Il verdetto dell’ultima giornata di campionato risulterà decisivo per stabilire la collocazione della squadra nelle prossime coppe continentali. Per sperare di agganciare un posizionamento utile per la Champions League, i bianconeri hanno l’obbligo di superare i granata all’Olimpico Grande Torino, restando al contempo in attesa di notizie favorevoli dagli altri campi, dove si attendono i passi falsi di Milan, Roma o Como. Luciano Spalletti ha evidenziato come la priorità assoluta del gruppo debba rimanere quella di compiere il proprio dovere sul terreno di gioco, senza farsi condizionare da una classifica che, al momento, non vede la Juventus del tutto padrona del proprio destino calcistico.

Guardando oltre l’impegno di stasera, l’allenatore ha blindato la continuità della guida tecnica, assicurando che non ci saranno stravolgimenti sulla panchina in vista della prossima stagione. Il rapporto con la dirigenza e con l’amministratore delegato Comolli viene definito eccellente e improntato alla massima trasparenza quotidiana, ponendo le basi per una collaborazione a lungo termine. Nelle intenzioni del tecnico c’è la chiara volontà di esercitare un ruolo centrale e attivo nella pianificazione strategica della rosa estiva, lavorando in sinergia con la società per correggere i difetti strutturali emersi nell’ultimo periodo e allestire un organico decisamente più competitivo.

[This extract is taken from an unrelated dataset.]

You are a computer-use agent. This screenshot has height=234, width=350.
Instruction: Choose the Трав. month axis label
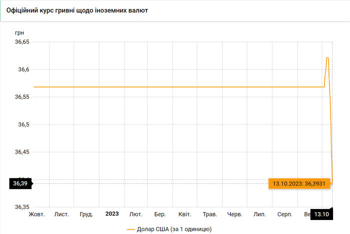click(x=210, y=214)
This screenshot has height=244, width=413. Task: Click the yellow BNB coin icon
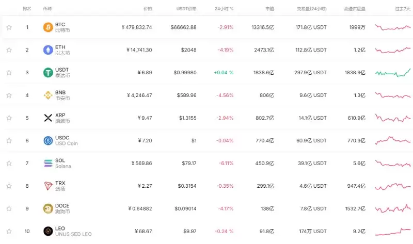click(48, 95)
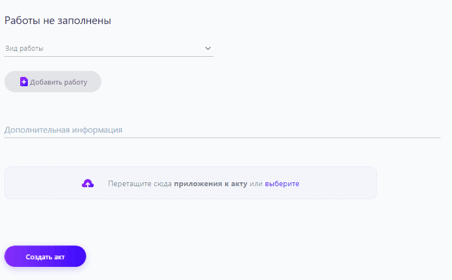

La chiave per superare la crisi attuale e porre la prima pietra della rifondazione risiede, secondo l’analisi dell’allenatore, nella forza mentale e nel temperamento dei singoli calciatori. Luciano Spalletti ha scelto di proteggere pubblicamente il gruppo dalle critiche dell’ambiente, assumendosi la piena responsabilità delle ultime delusioni e ponendo l’accento sulla necessità di ritrovare l’orgoglio e il senso di appartenenza che una partita storica come il derby richiede. L’obiettivo immediato è quello di mostrare una reazione caratteriale immediata sul campo, trasformando la complicata sfida cittadina nel punto di partenza ideale per riscattare l’annata e pianificare il nuovo corso juventino.